» DATASET EXTRACT:
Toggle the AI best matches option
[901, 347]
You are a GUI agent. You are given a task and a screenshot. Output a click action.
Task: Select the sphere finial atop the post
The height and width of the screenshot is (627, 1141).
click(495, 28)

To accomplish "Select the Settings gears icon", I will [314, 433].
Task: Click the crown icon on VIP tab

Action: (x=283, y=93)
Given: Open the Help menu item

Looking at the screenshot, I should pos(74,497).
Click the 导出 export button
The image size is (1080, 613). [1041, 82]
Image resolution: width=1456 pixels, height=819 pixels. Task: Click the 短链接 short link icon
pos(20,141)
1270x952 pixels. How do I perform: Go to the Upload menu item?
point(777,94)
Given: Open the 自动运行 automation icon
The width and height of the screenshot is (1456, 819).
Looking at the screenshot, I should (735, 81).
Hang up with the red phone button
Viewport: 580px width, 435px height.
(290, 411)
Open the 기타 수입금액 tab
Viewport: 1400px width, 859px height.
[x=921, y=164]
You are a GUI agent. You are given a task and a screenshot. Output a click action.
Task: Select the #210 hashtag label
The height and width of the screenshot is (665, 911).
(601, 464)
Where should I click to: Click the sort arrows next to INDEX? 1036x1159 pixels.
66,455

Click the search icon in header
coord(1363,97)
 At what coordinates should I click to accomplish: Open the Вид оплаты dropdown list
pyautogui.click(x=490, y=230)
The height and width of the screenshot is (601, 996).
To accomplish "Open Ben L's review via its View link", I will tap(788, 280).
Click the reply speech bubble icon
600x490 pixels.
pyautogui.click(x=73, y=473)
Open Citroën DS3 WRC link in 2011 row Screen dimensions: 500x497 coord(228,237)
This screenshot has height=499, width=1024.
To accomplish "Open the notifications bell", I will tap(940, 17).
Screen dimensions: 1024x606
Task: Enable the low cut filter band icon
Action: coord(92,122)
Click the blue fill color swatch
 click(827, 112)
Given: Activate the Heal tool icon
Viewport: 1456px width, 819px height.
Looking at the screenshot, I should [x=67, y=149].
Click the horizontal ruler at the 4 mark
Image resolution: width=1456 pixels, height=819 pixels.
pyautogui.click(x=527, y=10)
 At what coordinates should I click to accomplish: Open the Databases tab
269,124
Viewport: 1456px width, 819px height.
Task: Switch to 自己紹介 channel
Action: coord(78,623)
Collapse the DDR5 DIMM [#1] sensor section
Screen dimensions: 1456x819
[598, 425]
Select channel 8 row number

» WRITTEN PROBLEM: Convert every line of the entries above into a Markdown table with the columns Row and Text. Number each row and leave out blank lines.

» EXERCISE OUTPUT:
| Row | Text |
|---|---|
| 1 | Toggle the AI best matches option |
| 2 | [901, 347] |
| 3 | You are a GUI agent. You are given a task and a screenshot. Output a click action. |
| 4 | Task: Select the sphere finial atop the post |
| 5 | The height and width of the screenshot is (627, 1141). |
| 6 | click(495, 28) |
| 7 | To accomplish "Select the Settings gears icon", I will [314, 433]. |
| 8 | Task: Click the crown icon on VIP tab |
| 9 | Action: (x=283, y=93) |
| 10 | Given: Open the Help menu item |
| 11 | Looking at the screenshot, I should pos(74,497). |
| 12 | Click the 导出 export button |
| 13 | The image size is (1080, 613). [1041, 82] |
| 14 | Image resolution: width=1456 pixels, height=819 pixels. Task: Click the 短链接 short link icon |
| 15 | pos(20,141) |
| 16 | 1270x952 pixels. How do I perform: Go to the Upload menu item? |
| 17 | point(777,94) |
| 18 | Given: Open the 自动运行 automation icon |
| 19 | The width and height of the screenshot is (1456, 819). |
| 20 | Looking at the screenshot, I should (735, 81). |
| 21 | Hang up with the red phone button |
| 22 | Viewport: 580px width, 435px height. |
| 23 | (290, 411) |
| 24 | Open the 기타 수입금액 tab |
| 25 | Viewport: 1400px width, 859px height. |
| 26 | [x=921, y=164] |
| 27 | You are a GUI agent. You are given a task and a screenshot. Output a click action. |
| 28 | Task: Select the #210 hashtag label |
| 29 | The height and width of the screenshot is (665, 911). |
| 30 | (601, 464) |
| 31 | Where should I click to: Click the sort arrows next to INDEX? 1036x1159 pixels. |
| 32 | 66,455 |
| 33 | Click the search icon in header |
| 34 | coord(1363,97) |
| 35 |  At what coordinates should I click to accomplish: Open the Вид оплаты dropdown list |
| 36 | pyautogui.click(x=490, y=230) |
| 37 | The height and width of the screenshot is (601, 996). |
| 38 | To accomplish "Open Ben L's review via its View link", I will tap(788, 280). |
| 39 | Click the reply speech bubble icon |
| 40 | 600x490 pixels. |
| 41 | pyautogui.click(x=73, y=473) |
| 42 | Open Citroën DS3 WRC link in 2011 row Screen dimensions: 500x497 coord(228,237) |
| 43 | This screenshot has height=499, width=1024. |
| 44 | To accomplish "Open the notifications bell", I will tap(940, 17). |
| 45 | Screen dimensions: 1024x606 |
| 46 | Task: Enable the low cut filter band icon |
| 47 | Action: coord(92,122) |
| 48 | Click the blue fill color swatch |
| 49 |  click(827, 112) |
| 50 | Given: Activate the Heal tool icon |
| 51 | Viewport: 1456px width, 819px height. |
| 52 | Looking at the screenshot, I should [x=67, y=149]. |
| 53 | Click the horizontal ruler at the 4 mark |
| 54 | Image resolution: width=1456 pixels, height=819 pixels. |
| 55 | pyautogui.click(x=527, y=10) |
| 56 |  At what coordinates should I click to accomplish: Open the Databases tab |
| 57 | 269,124 |
| 58 | Viewport: 1456px width, 819px height. |
| 59 | Task: Switch to 自己紹介 channel |
| 60 | Action: coord(78,623) |
| 61 | Collapse the DDR5 DIMM [#1] sensor section |
| 62 | Screen dimensions: 1456x819 |
| 63 | [598, 425] |
| 64 | Select channel 8 row number |